[Document extract]
::::::::

Financial Services
Financial Services

Toronto is North America’s third largest financial centre and Canada’s financial and business capital.

The Toronto region’s Financial Sector is recognized globally as sound, safe, vibrant and innovative and is ranked in the region’s top 100 best places to work. Its strengths include strategic planning, financial product development, risk management and systems design as well as training and development. Over the past several years this sector has seen many changes, including the growth of credit unions, and the diversification of product offerings.Toronto’s share of Canada’s financial services employment has also risen over the past decade. From 2002, Toronto accounted for 27.9% of employment in Canada, which then rose to 30.6% in 2013. 

Toronto is the centre for over 10% of Canadian economic activity, at $123 billion. It contributes 12% to Toronto’s Gross Municipal Product.

The financial services sector is a key driver of our local, provincial and national economy, employing over 251,000 people. 100,000 of those work in Toronto-the highest concentration of direct financial service employment in Canada. Between 2000 and 2010 the Toronto region’s Financial Service Sector’s workforce grew by 36.7%.

According to the latest census date, the financial services sector is one of Toronto's major clusters. It directly employs a quarter of a million people, including everyone from tellers and insurance agents in local offices to headquarters staff of multinationals in the metro area. In the area of investment services, the skills and expertise of 2,400 Certified Financial Planners, 100 Certified Alternative Investment Analysts and about 3,000 Fund Administrators serve the growing and diverse needs of clients.

Toronto’s Financial Services Sector sustains many other industries as a leading consumer of resources, including: law, accounting, information, communications, technology (ICT), education/training and business services. The Financial Sector is one of the most ICT intensive, and between 5-10% of the ICT workforce is directly employed by financial institutions and the related professional services organizations. Toronto Financial Services Alliance identifies Infrastructure Engineer and Systems Integration Developer as the most in demand technological jobs.

Labour Force
Demographics 

As of June 2010, there were 61,946 small to medium size businesses operating in the Finance and Insurance Sector. Most of these were in securities, commodity contracts, financial investment, credit intermediation, funds and other related activities subsectors. Most of the people (93%) in financial and industrial services are full-time employees.

::::::::

[Exercise 1]
What share of Canada's financial services employment did Toronto account for in 2013, according to the passage on Toronto's financial services sector?
The passage on Toronto's financial services and the entries that come after it are unrelated material.

::::::::

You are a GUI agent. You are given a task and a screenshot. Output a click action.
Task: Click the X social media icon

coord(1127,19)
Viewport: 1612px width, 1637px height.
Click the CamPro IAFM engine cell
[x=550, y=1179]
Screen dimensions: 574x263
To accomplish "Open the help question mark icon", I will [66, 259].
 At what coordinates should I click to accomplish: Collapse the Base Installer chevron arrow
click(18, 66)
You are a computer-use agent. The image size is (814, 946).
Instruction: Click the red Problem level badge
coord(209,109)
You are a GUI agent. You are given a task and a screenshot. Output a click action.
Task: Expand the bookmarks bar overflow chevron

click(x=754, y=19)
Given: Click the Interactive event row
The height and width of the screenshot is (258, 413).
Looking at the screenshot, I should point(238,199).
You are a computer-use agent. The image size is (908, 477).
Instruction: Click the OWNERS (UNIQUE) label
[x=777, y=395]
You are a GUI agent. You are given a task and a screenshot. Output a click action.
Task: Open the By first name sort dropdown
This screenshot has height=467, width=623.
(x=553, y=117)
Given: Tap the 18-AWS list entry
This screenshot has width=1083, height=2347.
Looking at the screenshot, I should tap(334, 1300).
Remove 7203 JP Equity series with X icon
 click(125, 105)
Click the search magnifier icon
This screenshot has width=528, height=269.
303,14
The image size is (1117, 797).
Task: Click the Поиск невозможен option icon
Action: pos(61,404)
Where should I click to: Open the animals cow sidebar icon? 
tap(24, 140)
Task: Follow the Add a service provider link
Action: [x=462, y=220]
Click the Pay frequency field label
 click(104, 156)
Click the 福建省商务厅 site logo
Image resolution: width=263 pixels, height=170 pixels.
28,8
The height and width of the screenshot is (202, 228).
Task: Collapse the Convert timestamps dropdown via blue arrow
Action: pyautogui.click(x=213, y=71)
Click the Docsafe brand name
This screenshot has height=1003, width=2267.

::::::::

[Exercise 2]
Turn the entries, from the line containing "Click the Pay frequency field label" through the last line of the entries, into a numbered list with blank lines omitted.

[Task result 1]
30.6%

[Task result 2]
1. Click the Pay frequency field label
2.  click(104, 156)
3. Click the 福建省商务厅 site logo
4. Image resolution: width=263 pixels, height=170 pixels.
5. 28,8
6. The height and width of the screenshot is (202, 228).
7. Task: Collapse the Convert timestamps dropdown via blue arrow
8. Action: pyautogui.click(x=213, y=71)
9. Click the Docsafe brand name
10. This screenshot has height=1003, width=2267.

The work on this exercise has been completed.